In the 100m difference the weather just closed in. We went from the visibility in the photos above to visibility of around 40-100ft. It was bleak. The wind was gusting into the 50-60mph range, the rain was constant and when it wasn’t raining there was a fine mist spray enveloping us and making everything more difficult. At this point your map reading skills are pretty much useless. You need landmarks for a map to work. Sure we knew where we were on the map, luckily we weren’t straying from the path, but that isn’t that comforting in those conditions. Looking back I wonder if that is the point I should have just called it a day, sometimes you don’t want to waste the time you have on the hills, but sometimes its worth just saying today is not the day.
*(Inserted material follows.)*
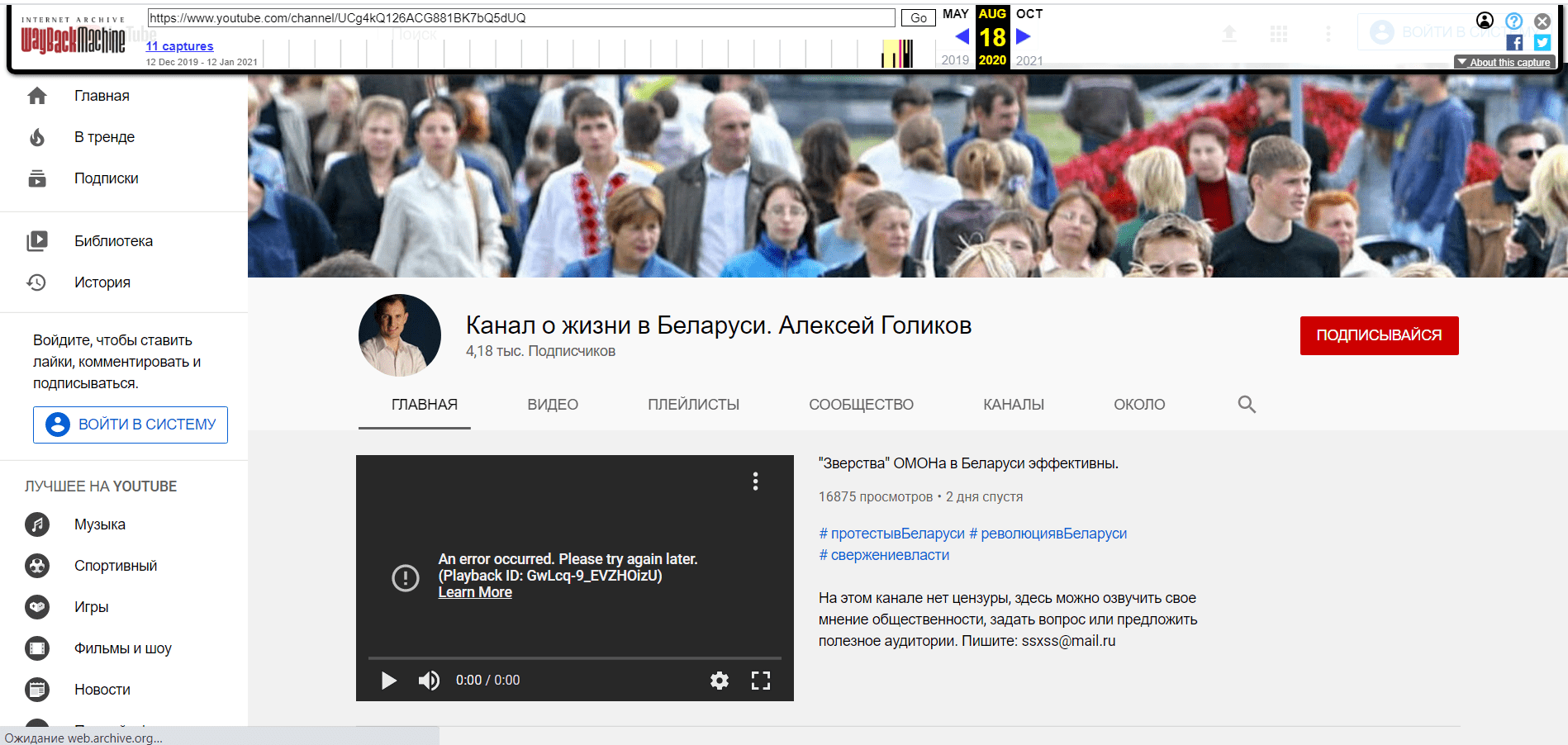Search the channel with the magnifier icon
1568x745 pixels.
click(x=1247, y=405)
Either way we carried on.

During the breaks in the rain and the 30 second glimpses we had we navigated about half way to Brae Fell, we resorted to checking my phones GPS for our position and based on this locking in every time we tried it I was confident we could navigate fine. I figure, if the worst comes to the worst we could just drop down to a lower level. There were no steep drops on these hills, they were much easier than others we have done together.

We completed Brae Fell, Little Sca Fell and were summiting Great Sca Fell when we met other hikers. The level of concern in their voices was admirable, both myself and my girlfriend are not the burliest or stout of people, but we get the job done. In any case, we were having a blast, now that I was confident we wouldn’t be getting lost I made small talk to with the guy, asking about the path to the next summit. We continued on our way, impressed our waterproofs were still maintaining their main function. We summited Knott, our tallest of the day at 710m. What a cracker, no view 50mph winds and rain buffeting our faces, we did not spend long here. With such a flat summit, there was very little shelter. We did not want to be here long. We walked back to Great Sca Fell, this was going to be the point we turned to Seat Allen, the map had no marked path for the route, visibility was at this point 40 feet maximum. It was time to call it a day this time. We calculated our new route on our map, and head off along the path we had already walked. We found oru descent and lost our altitude rapidly. First 50m were very much the same, however dropping below the 500m mark made such a big difference, it was still raining, it was still windy, but at least we could see land marks! We got back to the car, wishing I had brought the flask and not just our water bottles. We forgot our towel, I must have spent too much time in the sun. We dried ourselves off best we could. It was a thoroughly enjoyable walk, if not a little intense at times. A walk that was approximately 5 hours for all 6 however ended up taking 7.5 hours for just the 4 Wainwrights (5 hills)! As always a bit of light at the end of the tunnel, being out in the rain does work for some, and this guy seemed to have no problems with it.